WORK ORDER
Copy exactly, please, each line of the data below until the line that contains "The image size is (1000, 526)." has been copied, beginning at the top.

DATA SUPPLIED
┌────────

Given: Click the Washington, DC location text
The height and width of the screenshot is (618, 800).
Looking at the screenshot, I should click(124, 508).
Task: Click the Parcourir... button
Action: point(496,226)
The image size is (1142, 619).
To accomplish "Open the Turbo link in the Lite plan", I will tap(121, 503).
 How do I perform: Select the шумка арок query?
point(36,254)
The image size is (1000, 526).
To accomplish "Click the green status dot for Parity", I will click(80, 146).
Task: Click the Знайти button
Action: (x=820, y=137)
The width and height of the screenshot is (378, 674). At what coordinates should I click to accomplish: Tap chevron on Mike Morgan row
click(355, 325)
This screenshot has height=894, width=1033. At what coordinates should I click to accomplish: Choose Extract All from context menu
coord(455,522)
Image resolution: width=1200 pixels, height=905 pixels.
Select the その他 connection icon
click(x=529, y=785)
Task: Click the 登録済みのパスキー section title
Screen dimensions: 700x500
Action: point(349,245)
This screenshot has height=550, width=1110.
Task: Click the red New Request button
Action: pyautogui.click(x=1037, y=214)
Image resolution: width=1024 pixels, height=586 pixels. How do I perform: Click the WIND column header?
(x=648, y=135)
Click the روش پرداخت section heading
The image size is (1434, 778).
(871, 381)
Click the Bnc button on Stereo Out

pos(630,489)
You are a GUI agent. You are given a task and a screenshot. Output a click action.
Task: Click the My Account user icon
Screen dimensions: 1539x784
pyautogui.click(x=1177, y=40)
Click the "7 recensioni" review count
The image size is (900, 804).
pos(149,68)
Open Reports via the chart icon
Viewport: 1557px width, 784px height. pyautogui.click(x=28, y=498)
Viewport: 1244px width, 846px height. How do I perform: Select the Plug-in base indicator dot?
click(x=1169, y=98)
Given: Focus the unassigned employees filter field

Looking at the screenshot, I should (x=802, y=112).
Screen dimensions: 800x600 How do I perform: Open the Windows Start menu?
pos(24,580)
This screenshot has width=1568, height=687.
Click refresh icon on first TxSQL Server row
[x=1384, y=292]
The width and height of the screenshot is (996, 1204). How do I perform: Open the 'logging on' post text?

└────────

SOLUTION TO THIS EXERCISE
Given: Click the Washington, DC location text
The height and width of the screenshot is (618, 800).
Looking at the screenshot, I should click(124, 508).
Task: Click the Parcourir... button
Action: point(496,226)
The image size is (1142, 619).
To accomplish "Open the Turbo link in the Lite plan", I will tap(121, 503).
 How do I perform: Select the шумка арок query?
point(36,254)
The image size is (1000, 526).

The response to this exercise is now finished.